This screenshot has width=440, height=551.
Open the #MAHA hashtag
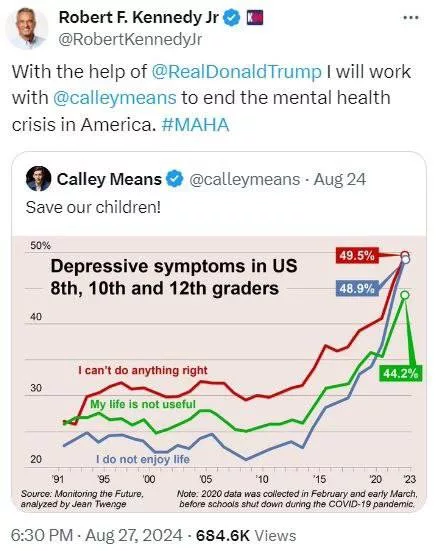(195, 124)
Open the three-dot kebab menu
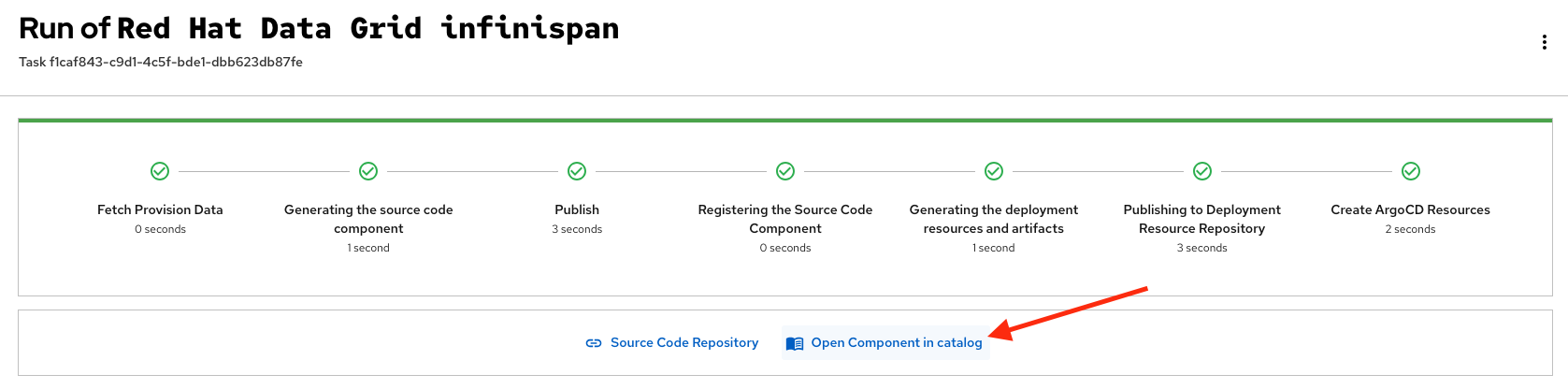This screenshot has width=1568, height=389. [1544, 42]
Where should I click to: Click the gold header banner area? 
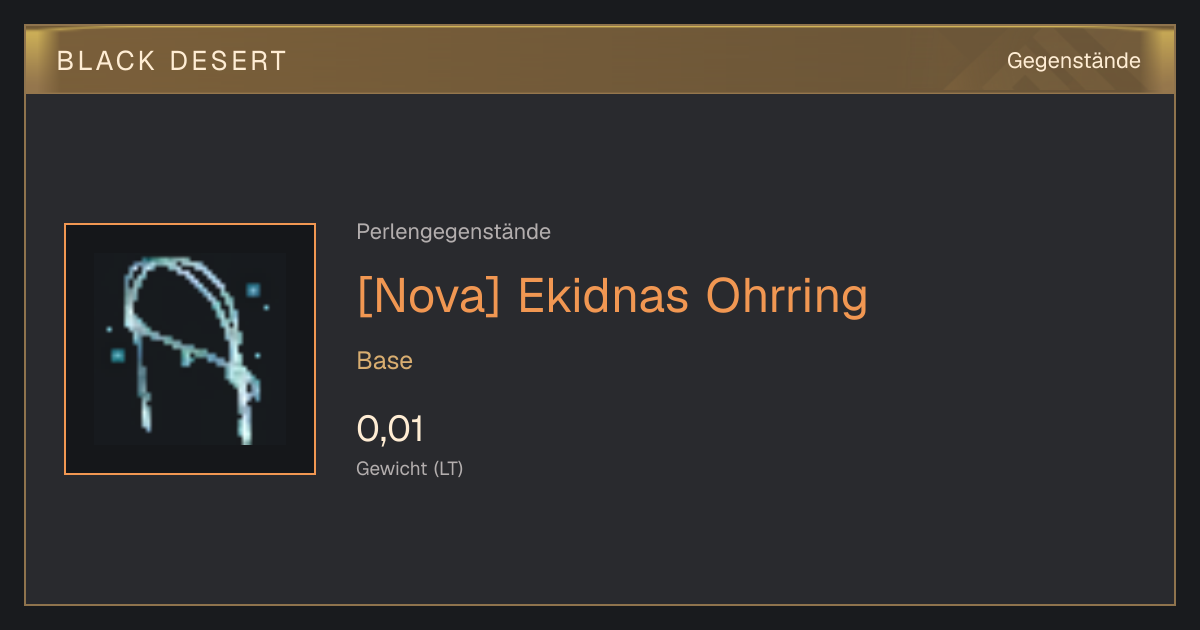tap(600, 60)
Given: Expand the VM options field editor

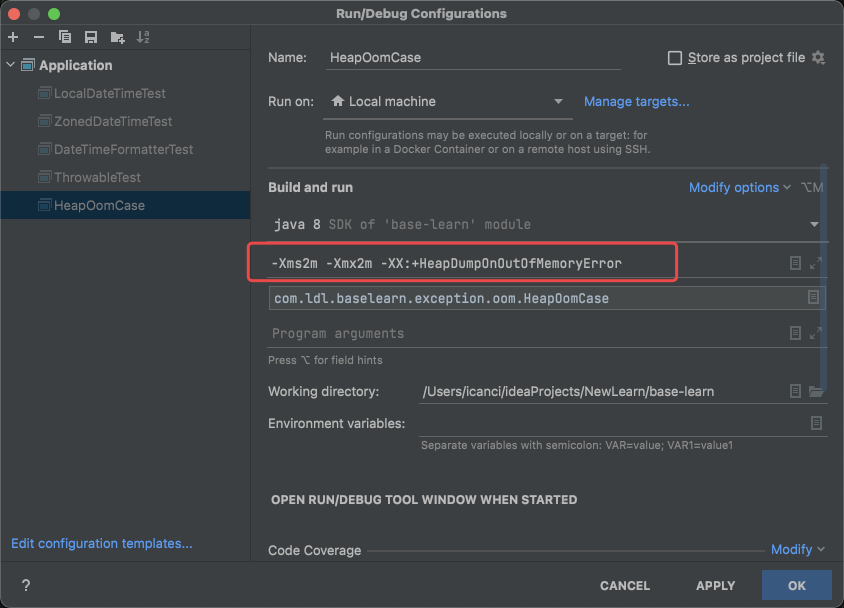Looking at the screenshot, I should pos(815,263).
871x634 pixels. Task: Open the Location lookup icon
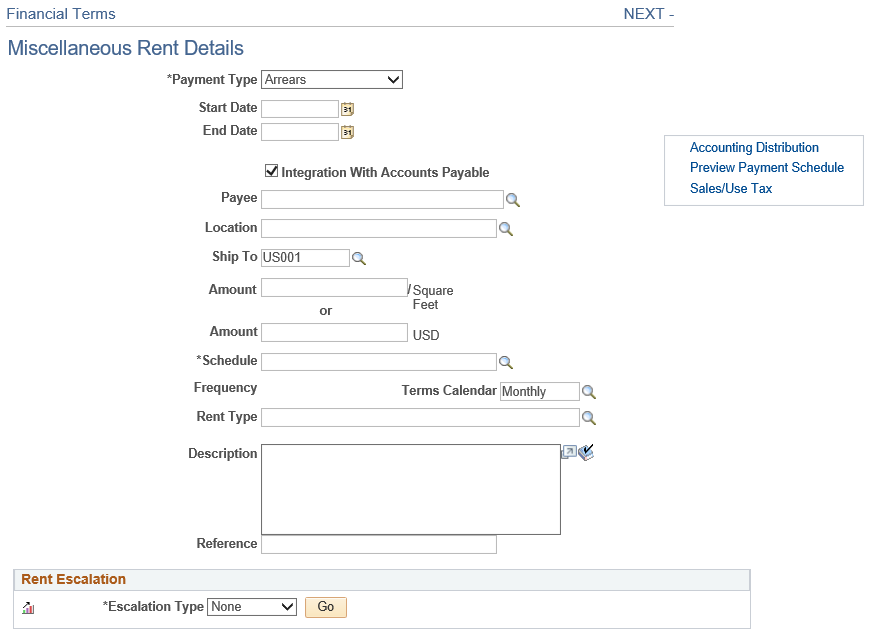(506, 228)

──────────────────────────────

Work order: Starting at the line that holds "Given: Expand the VM options field editor", print each line through the last one of the entries above, exactly and with both ends included; no pictures.

Problem solution:
Given: Expand the VM options field editor

Looking at the screenshot, I should pos(815,263).
871x634 pixels. Task: Open the Location lookup icon
(506, 228)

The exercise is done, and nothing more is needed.